■ Assignment ■
Copy exactly the stretch of data below from the line with "Instruction: Bookmark this" through the line with "Instruction: Open Rule", including both of those lines.
------------------------------------------------
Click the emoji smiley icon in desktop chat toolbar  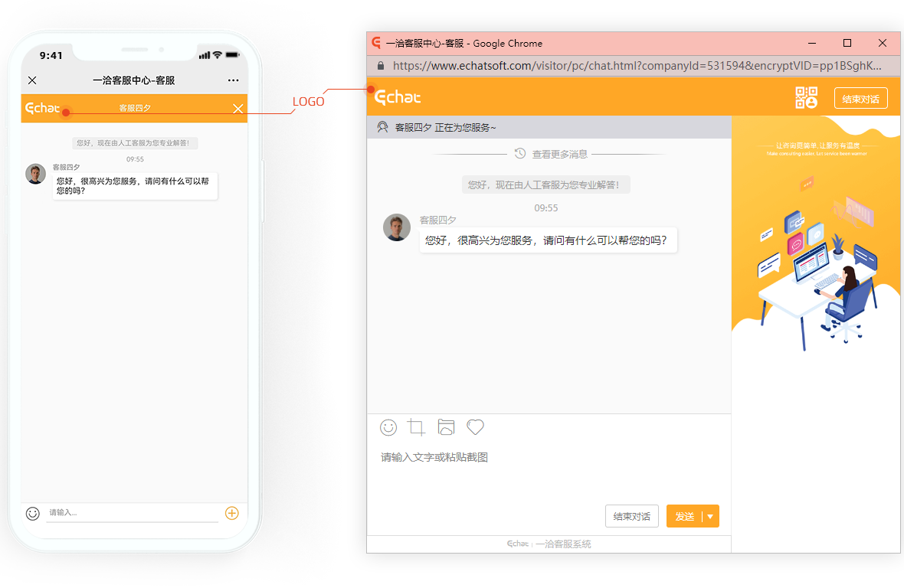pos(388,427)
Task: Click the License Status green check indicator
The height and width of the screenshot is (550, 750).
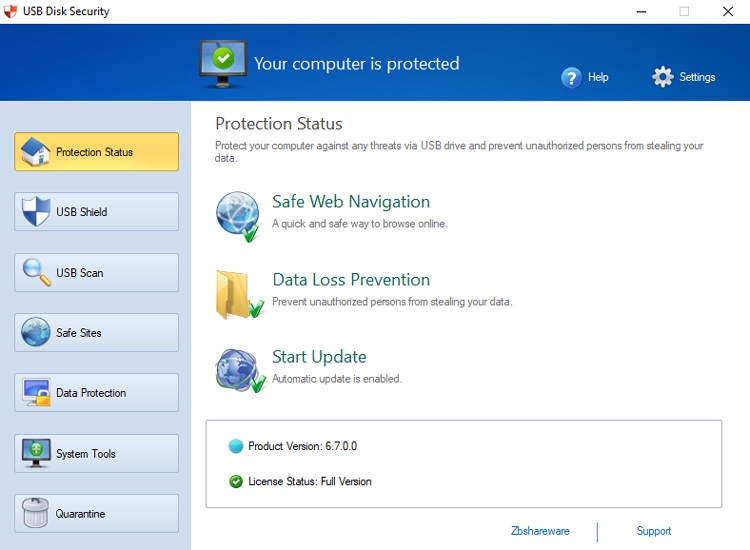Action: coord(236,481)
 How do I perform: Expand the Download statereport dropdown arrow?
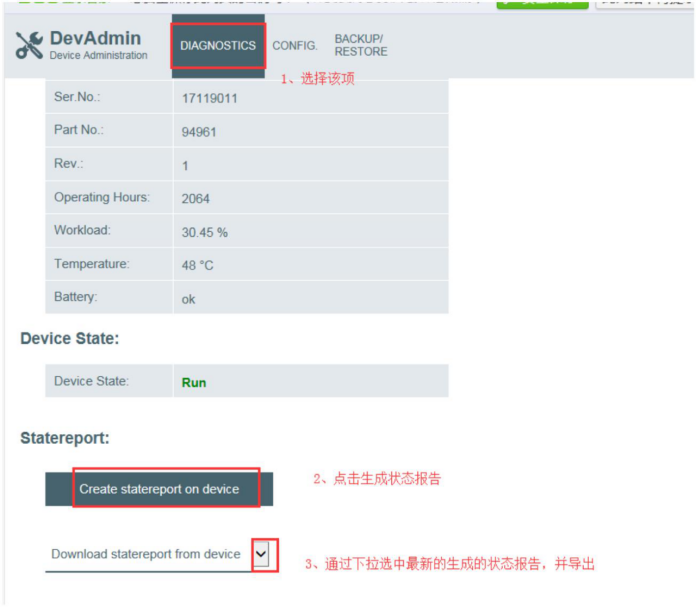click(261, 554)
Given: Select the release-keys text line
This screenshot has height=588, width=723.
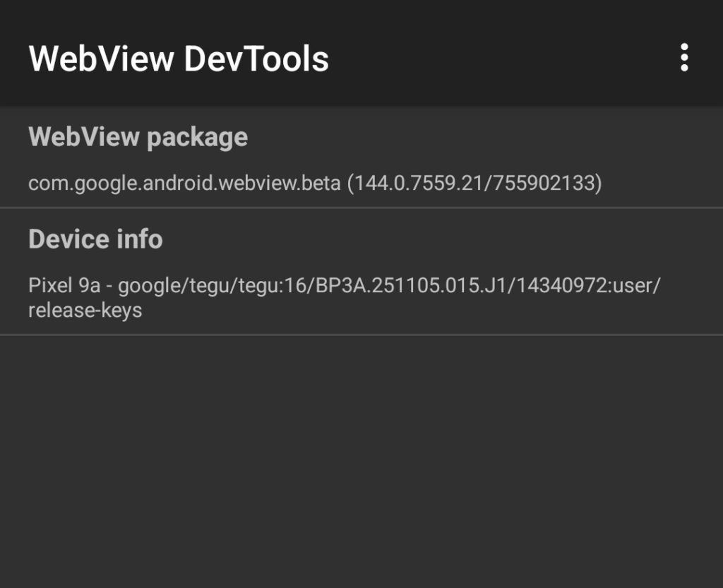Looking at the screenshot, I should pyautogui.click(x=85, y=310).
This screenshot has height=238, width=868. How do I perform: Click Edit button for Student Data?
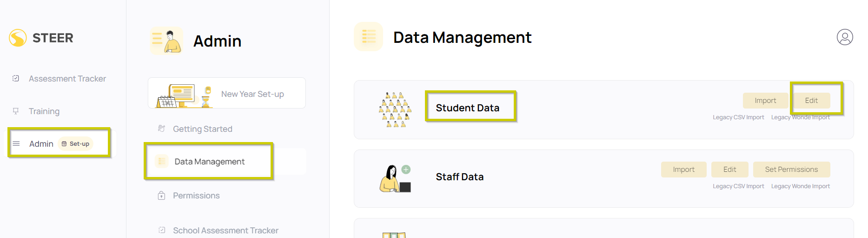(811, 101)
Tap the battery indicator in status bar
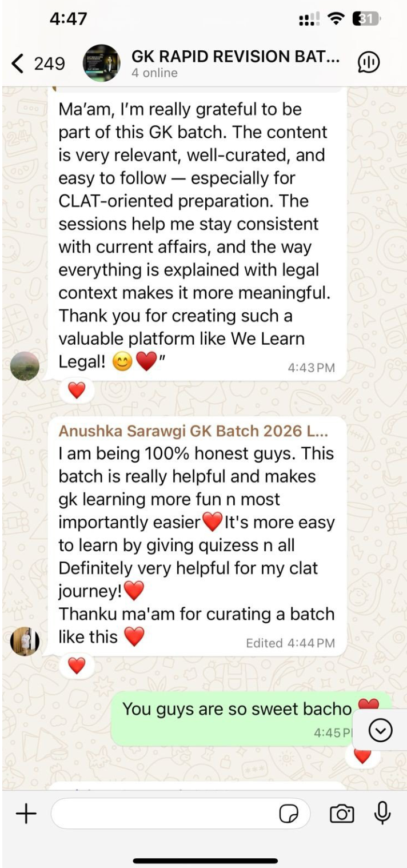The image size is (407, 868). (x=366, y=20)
------------------------------------------------
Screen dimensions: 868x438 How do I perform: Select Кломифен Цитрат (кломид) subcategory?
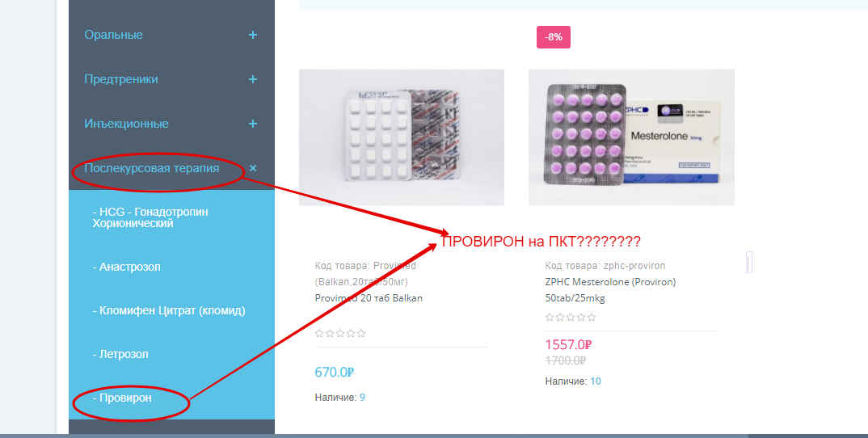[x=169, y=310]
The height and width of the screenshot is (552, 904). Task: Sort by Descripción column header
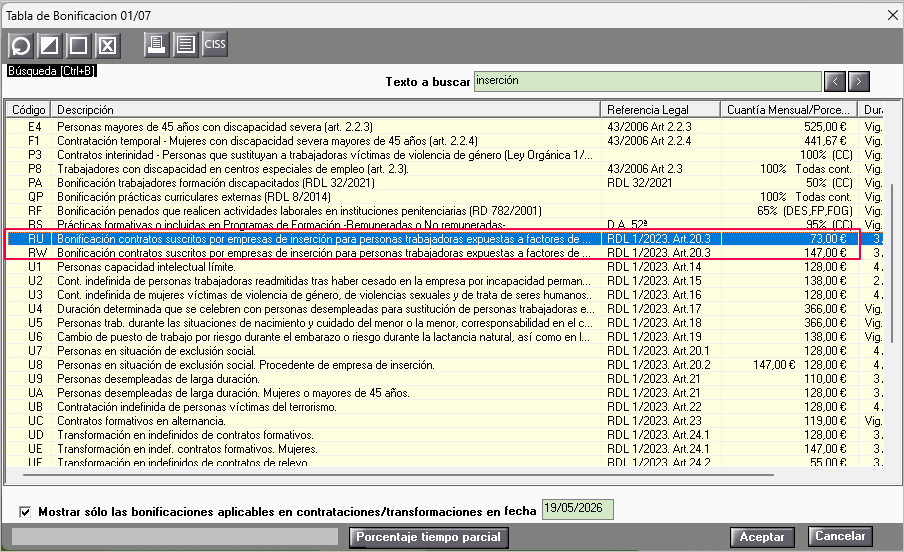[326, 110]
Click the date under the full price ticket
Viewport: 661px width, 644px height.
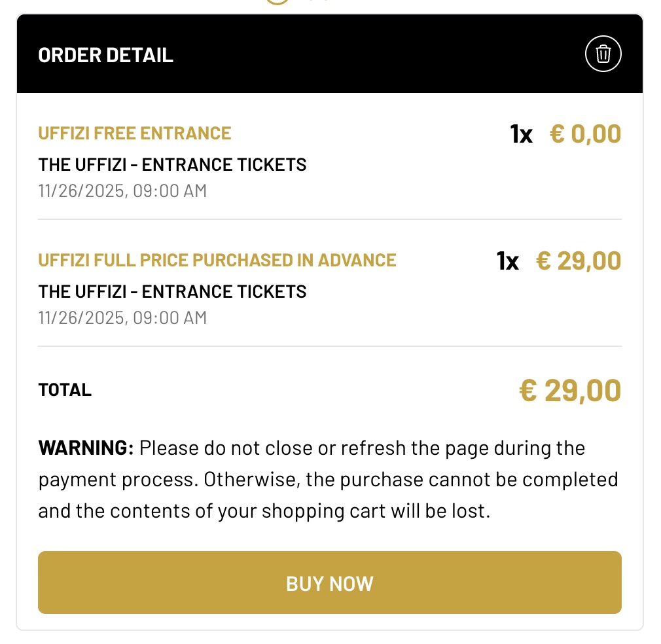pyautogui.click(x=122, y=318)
------------------------------------------------
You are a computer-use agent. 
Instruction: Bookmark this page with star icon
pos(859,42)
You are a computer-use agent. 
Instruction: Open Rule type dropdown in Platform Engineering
------------------------------------------------
■ Solved problem ■
Instruction: Bookmark this page with star icon
pos(859,42)
You are a computer-use agent. 
Instruction: Open Rule type dropdown in Platform Engineering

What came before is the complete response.